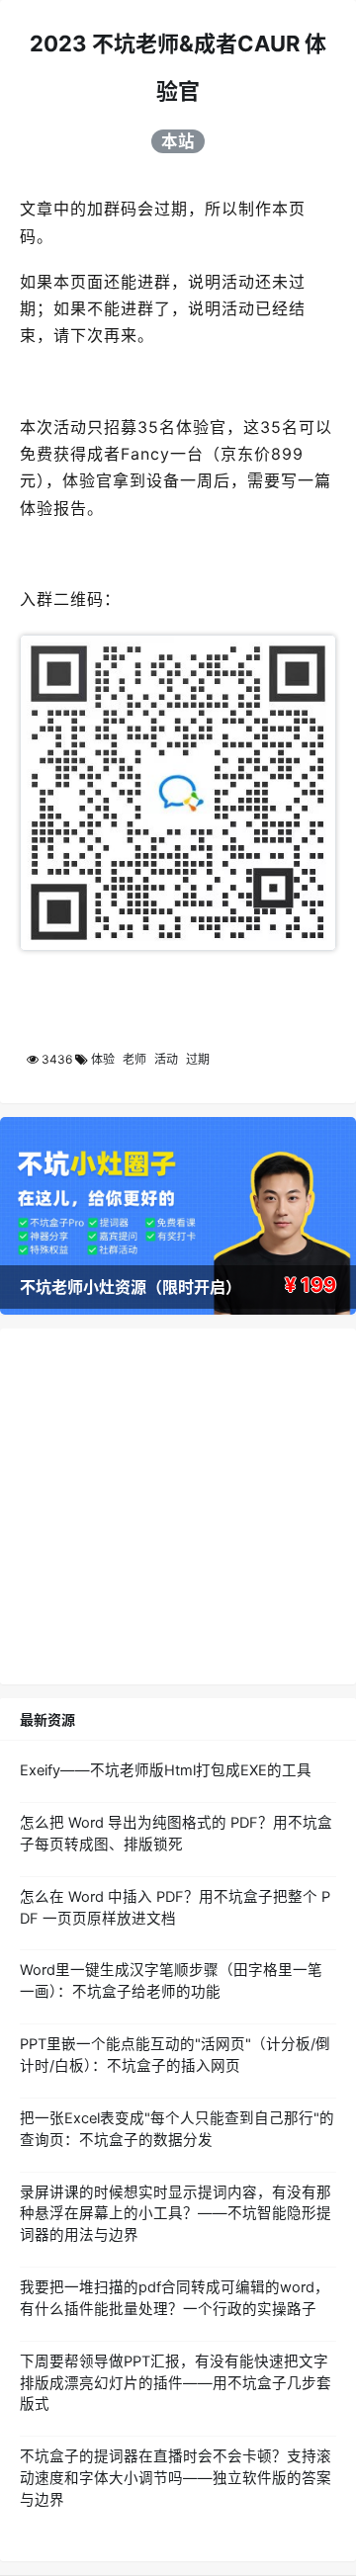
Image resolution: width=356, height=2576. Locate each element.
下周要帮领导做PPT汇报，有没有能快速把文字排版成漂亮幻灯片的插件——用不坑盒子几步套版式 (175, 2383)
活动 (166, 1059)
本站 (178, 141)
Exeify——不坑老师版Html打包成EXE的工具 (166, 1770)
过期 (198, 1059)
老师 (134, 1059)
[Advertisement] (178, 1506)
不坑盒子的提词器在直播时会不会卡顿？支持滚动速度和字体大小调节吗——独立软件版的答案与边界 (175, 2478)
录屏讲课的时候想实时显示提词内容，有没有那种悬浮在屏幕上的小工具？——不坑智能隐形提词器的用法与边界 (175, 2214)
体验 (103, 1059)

• • • • •

» Work required:
Would you transcribe all of the entries above exactly, minus the images?

» Output for this exercise:
Image resolution: width=356, height=2576. Locate each element.
下周要帮领导做PPT汇报，有没有能快速把文字排版成漂亮幻灯片的插件——用不坑盒子几步套版式 (175, 2383)
活动 (166, 1059)
本站 (178, 141)
Exeify——不坑老师版Html打包成EXE的工具 (166, 1770)
过期 (198, 1059)
老师 (134, 1059)
[Advertisement] (178, 1506)
不坑盒子的提词器在直播时会不会卡顿？支持滚动速度和字体大小调节吗——独立软件版的答案与边界 (175, 2478)
录屏讲课的时候想实时显示提词内容，有没有那种悬浮在屏幕上的小工具？——不坑智能隐形提词器的用法与边界 (175, 2214)
体验 (103, 1059)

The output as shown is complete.